Following Tesla’s lead, EV startup Rivian, which turned heads at the LA Auto Show with its prototype electric pickup and SUV, doesn’t plan to use traditional dealerships to sell its vehicles in most areas.
Buyers will order Rivians directly from the company – it’s already accepting pre-orders, secured by refundable $1,000 deposits. Unlike Tesla, however, Rivian does plan to use dealerships for service and support. Rivian founder and CEO R.J. Scaringe says these service centers could be located at other brands’ dealerships or at independent repair shops. He adds that Rivian has already seen a lot of interest from dealers.
The company also plans to set up its own “brand experience centers” where customers can test drive and order cars. Unlike Tesla’s facilities (don’t call them “stores”), Rivian’s establishments won’t be in malls, but neither will they follow the traditional dealership form factor of a showroom surrounded by acres of parking lots.

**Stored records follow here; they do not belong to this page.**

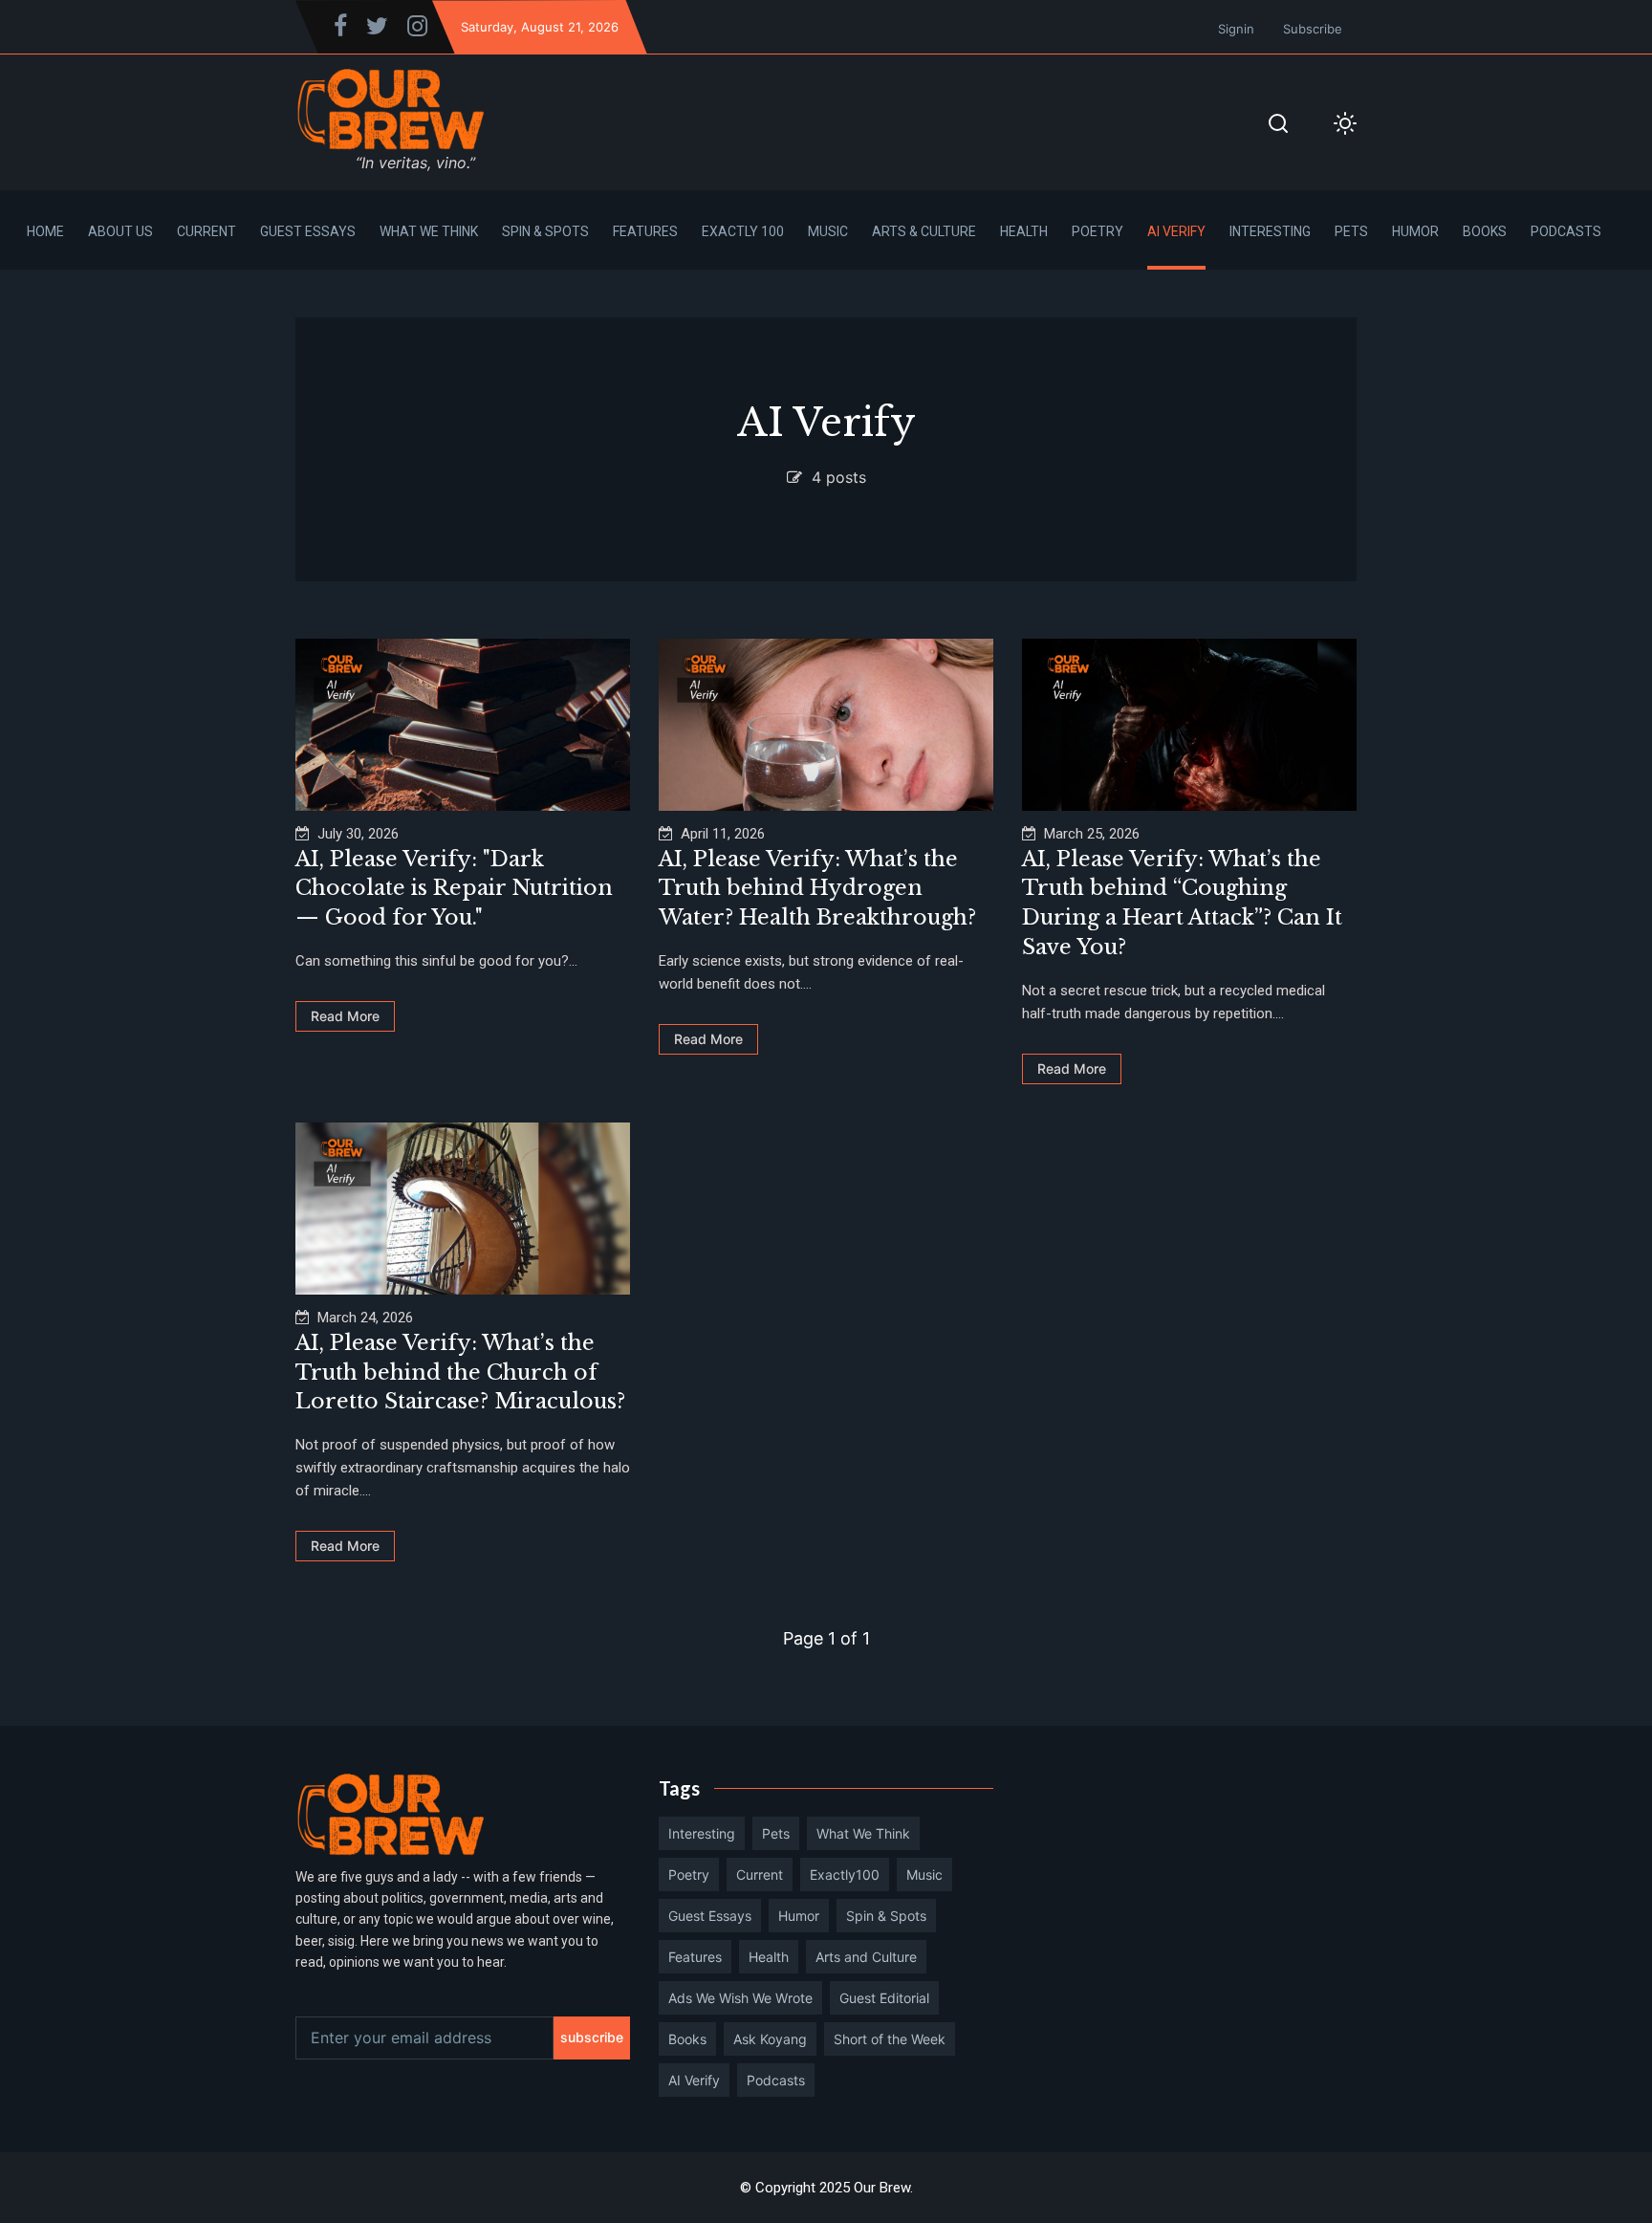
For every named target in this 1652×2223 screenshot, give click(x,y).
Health (1024, 231)
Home (45, 231)
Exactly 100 (743, 231)
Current (206, 231)
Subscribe (1312, 28)
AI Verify (1176, 231)
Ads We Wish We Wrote (740, 1998)
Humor (1415, 231)
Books (1485, 231)
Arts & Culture (924, 231)
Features (645, 231)
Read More (345, 1016)
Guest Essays (308, 231)
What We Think (429, 231)
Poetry (1097, 231)
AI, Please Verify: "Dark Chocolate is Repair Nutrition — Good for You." (454, 888)
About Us (120, 231)
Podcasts (1566, 231)
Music (828, 231)
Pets (1351, 231)
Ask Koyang (770, 2039)
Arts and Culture (866, 1957)
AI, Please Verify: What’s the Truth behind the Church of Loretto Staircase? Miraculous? (460, 1372)
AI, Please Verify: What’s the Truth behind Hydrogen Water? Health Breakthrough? (817, 888)
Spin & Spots (545, 231)
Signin (1236, 28)
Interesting (1270, 231)
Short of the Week (890, 2039)
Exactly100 (845, 1874)
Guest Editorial (884, 1998)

In states where direct sales by automakers are still illegal, such as Michigan and Texas, Rivian may partner with existing dealerships, Scaringe said.
Scaringe pointed out that the internet has empowered consumers with more information about vehicles, has practically put an end to the traditional haggling sales model, and has cut into dealerships’ margins on sales.
“Existing dealers are all recognizing that there are changes happening to their business,” Scaringe told Motor Authority. “There are aspects of what the dealers do that don’t get talked about enough,” namely service and support.